---------- TEXT PROVIDED ----------

Published on 07 July 2022

Where there is despair, let me offer Hope

Professor Joseph Sung
Dean, Lee Kong Chian School of Medicine

The year was 1915. Marquis Stanislas de la Rochethulon, a French aristocrat in the post-Napoléon era stepped into the Church of the Madeleine to attend a Sunday mass. While waiting for the mass to begin, the nobleman flipped through a magazine that someone had left near his personal pew. It is called Les Annales de Notre-Dame de la Paix (The Journal of Our Lady of Peace). One prayer caught his eye, the writer was not known. As he read it, he felt the hair stand up on the back of his neck. 

“Lord, make me an Instrument of your peace
Where there is hatred, let me sow love
Where there is injury, let me offer pardon
Where there is discord, let me create harmony
Where there is falsehood, let me offer truth
Where there is doubt, let me inspire faith
Where there is despair, let me offer hope
Where there is shadow, let me bring your light
Where there is sadness, let me bring joy.”

It is, quite simply, the most beautiful poem the marquis had ever read. Despite many attempts, he failed to identify who the author of this prayer was. Nevertheless, an idea came to his mind: if he as a scion of a French noble house was so moved by it, would not the leaders of the warring nations feel the same way? Would this little prayer sow the seeds of peace between the warlords to end their conflicts and seek a peaceful solution for the country? Without further delay, the marquis showed the prayer to newly elected Pope Benedict XV, who took up the position weeks after the outbreak of the Great War. Benedict XV, who had just declared the Vatican’s neutrality in the conflict, did an Italian translation of the prayer and published it on the front page of L’Osservatore Romano in January 1916. Subsequently, the prayer was heavily publicised during both World War I and World War II. It has been frequently set to songs and art pieces by musicians and artists. And its blessing lingers on and on until today. 

I read this piece over four decades ago, and yet, I find the content of this prayer more relevant today than ever.

---------- INFORMATION SHOWN ----------

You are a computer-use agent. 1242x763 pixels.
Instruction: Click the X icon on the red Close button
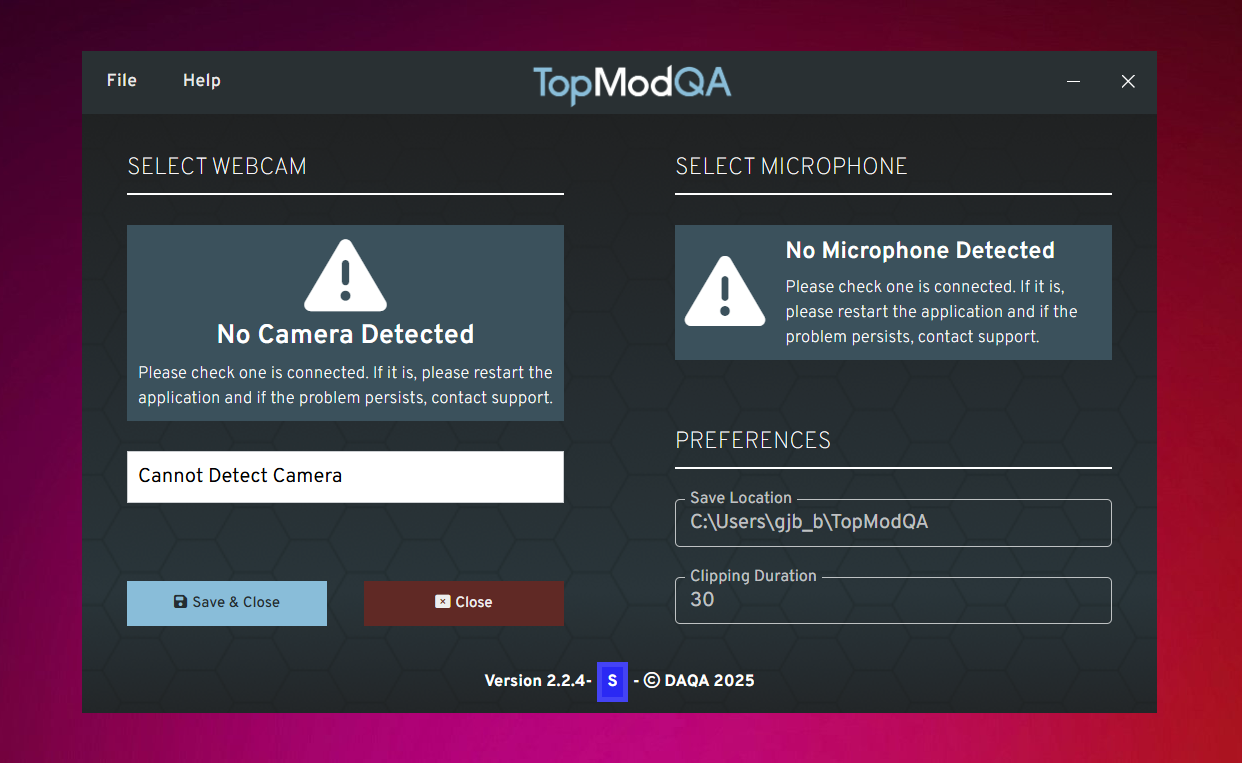pos(442,602)
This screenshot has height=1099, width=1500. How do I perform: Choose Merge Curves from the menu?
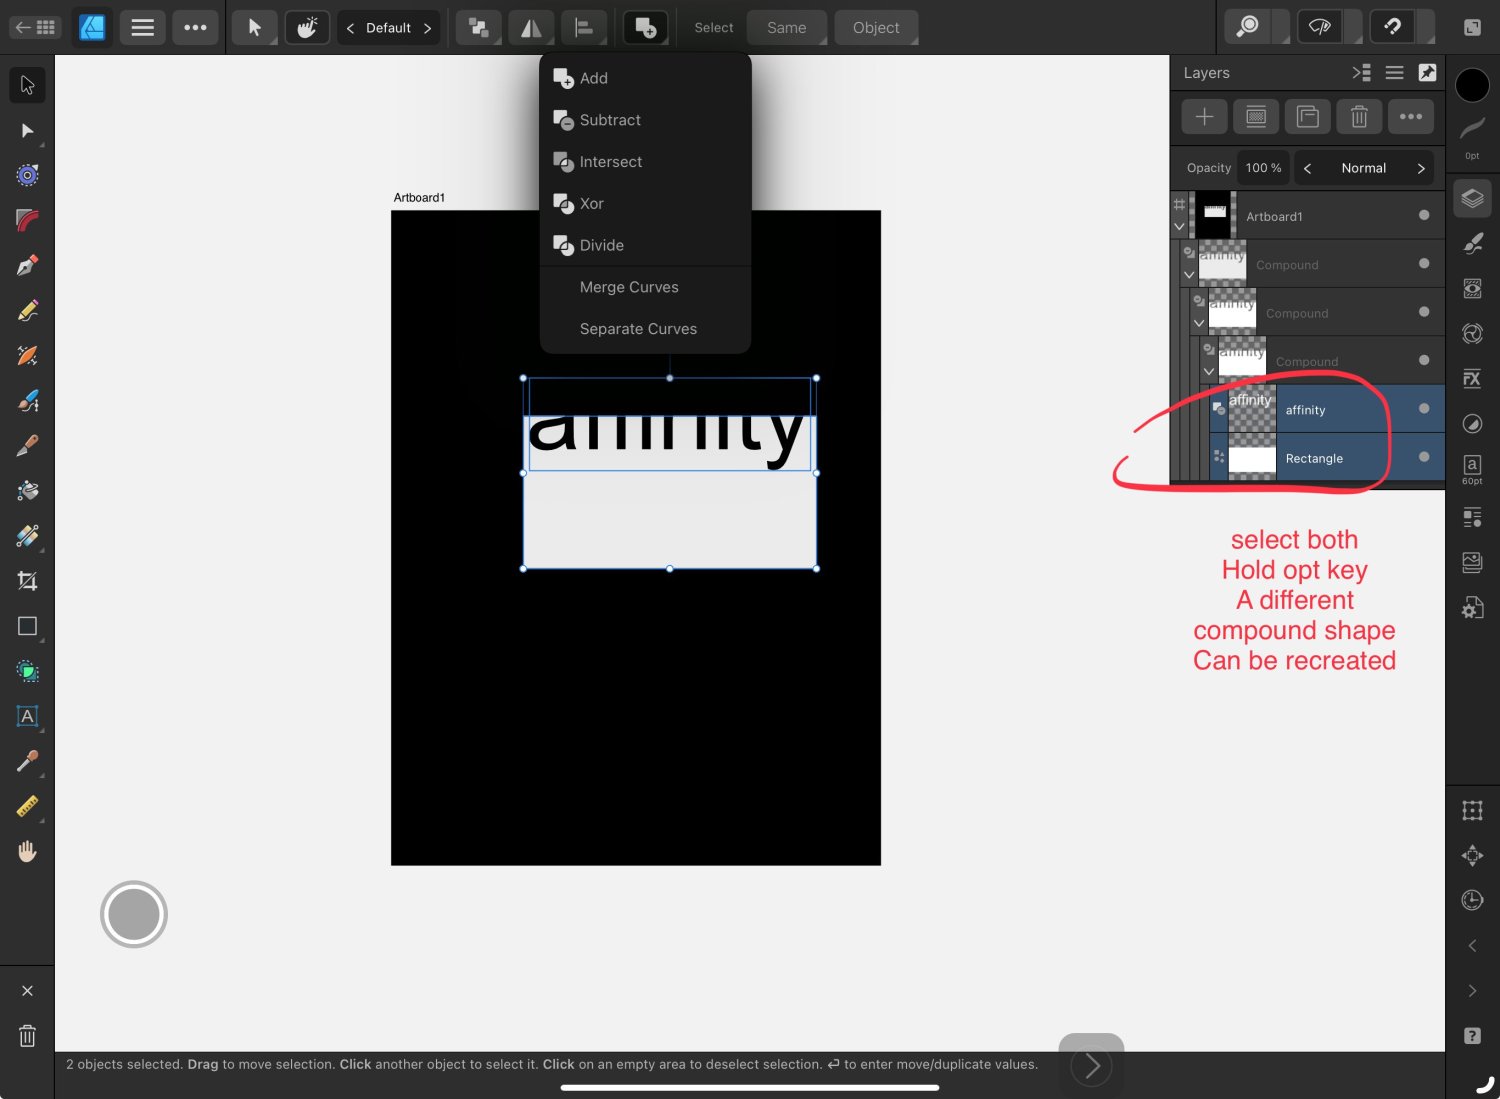click(629, 287)
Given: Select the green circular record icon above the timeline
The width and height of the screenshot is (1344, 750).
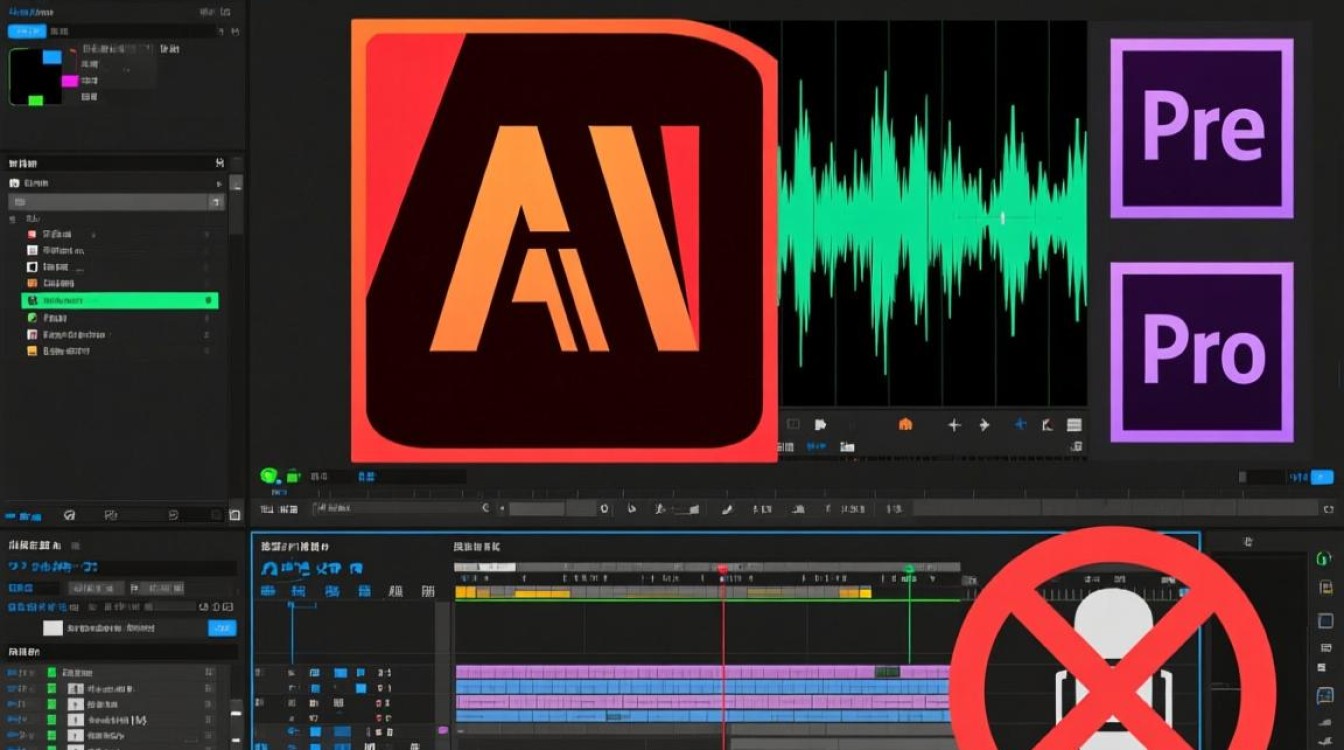Looking at the screenshot, I should click(270, 476).
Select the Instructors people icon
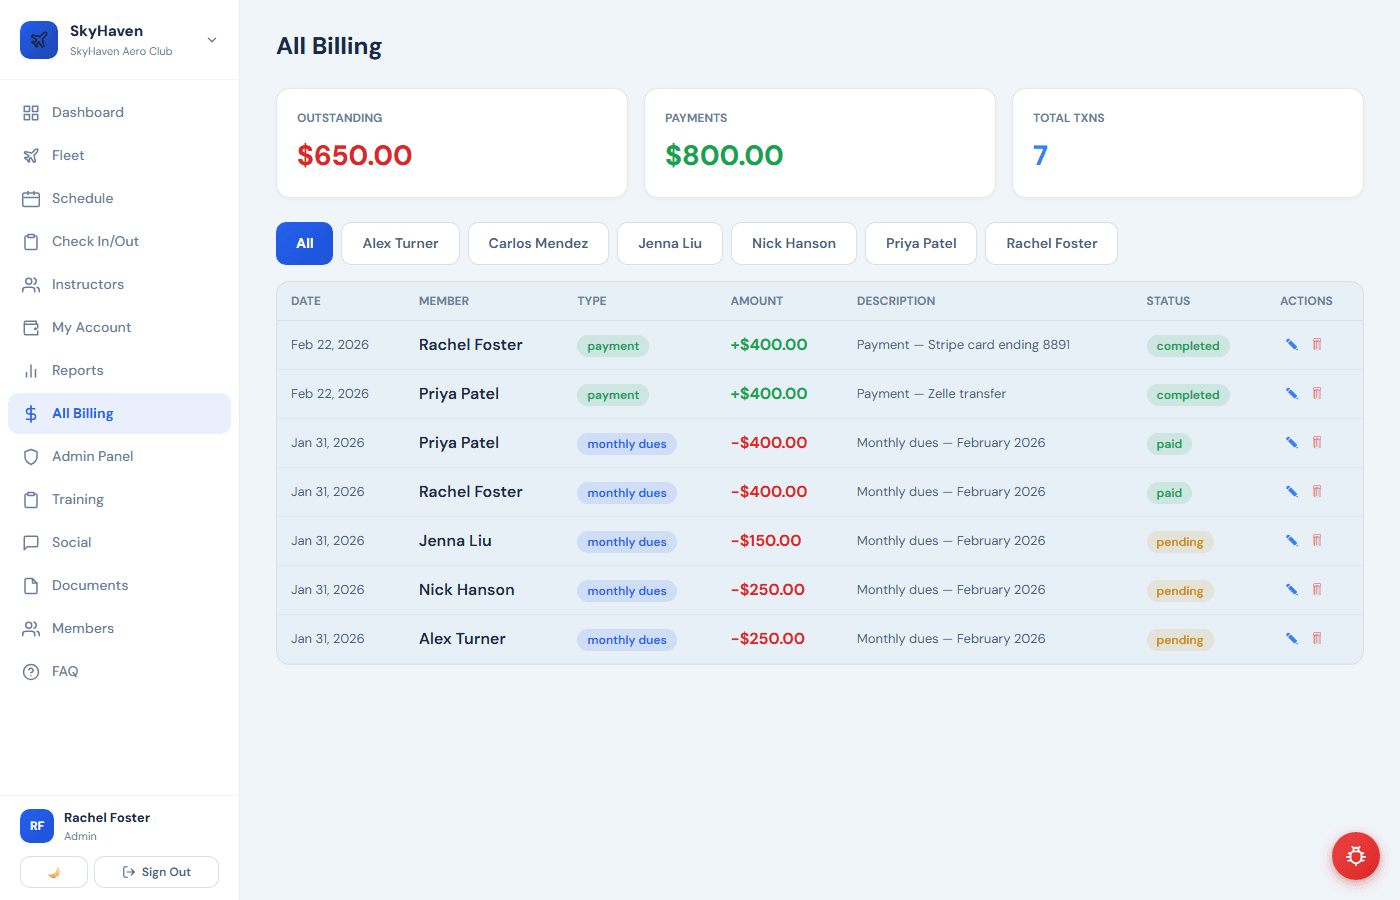The image size is (1400, 900). click(31, 284)
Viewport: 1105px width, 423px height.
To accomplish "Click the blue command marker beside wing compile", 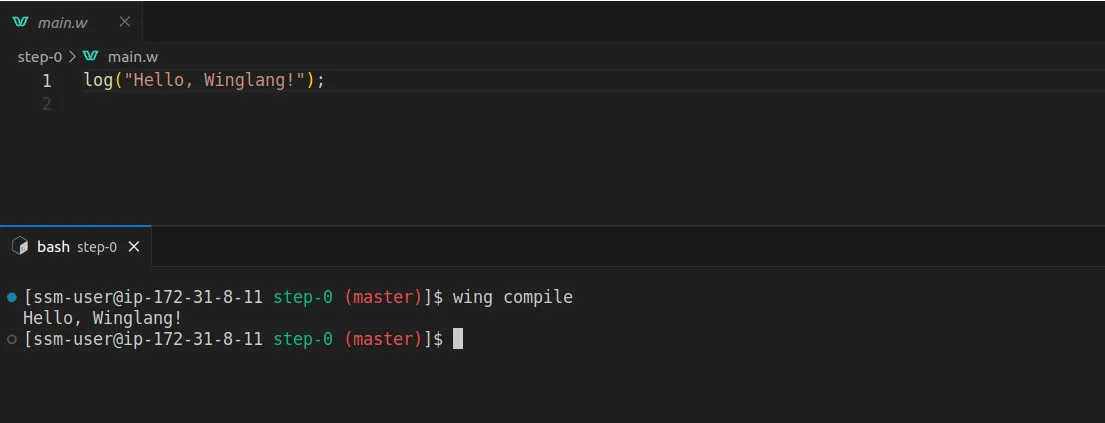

----------

EXPLORE THE MATERIAL:
(a) Condense the paragraph of the peace prayer essay that begins "The year was 1915" into a short bulleted list that keeps its main facts.
(b) Please reproduce the stretch of the peace prayer essay from "Professor Joseph Sung" through "of his neck.", word for word.
Rely only on the essay about the peace prayer.

PER-TASK ANSWERS:
(a)
- In 1915, Marquis Stanislas de la Rochethulon, a French aristocrat of the post-Napoléon era, went to Sunday mass at the Church of the Madeleine.
- Before the mass began, he leafed through a magazine someone had left near his pew, Les Annales de Notre-Dame de la Paix (The Journal of Our Lady of Peace).
- A prayer by an unknown writer caught his eye.
- Reading it made the hair stand up on the back of his neck.

(b)
Professor Joseph Sung
Dean, Lee Kong Chian School of Medicine

The year was 1915. Marquis Stanislas de la Rochethulon, a French aristocrat in the post-Napoléon era stepped into the Church of the Madeleine to attend a Sunday mass. While waiting for the mass to begin, the nobleman flipped through a magazine that someone had left near his personal pew. It is called Les Annales de Notre-Dame de la Paix (The Journal of Our Lady of Peace). One prayer caught his eye, the writer was not known. As he read it, he felt the hair stand up on the back of his neck.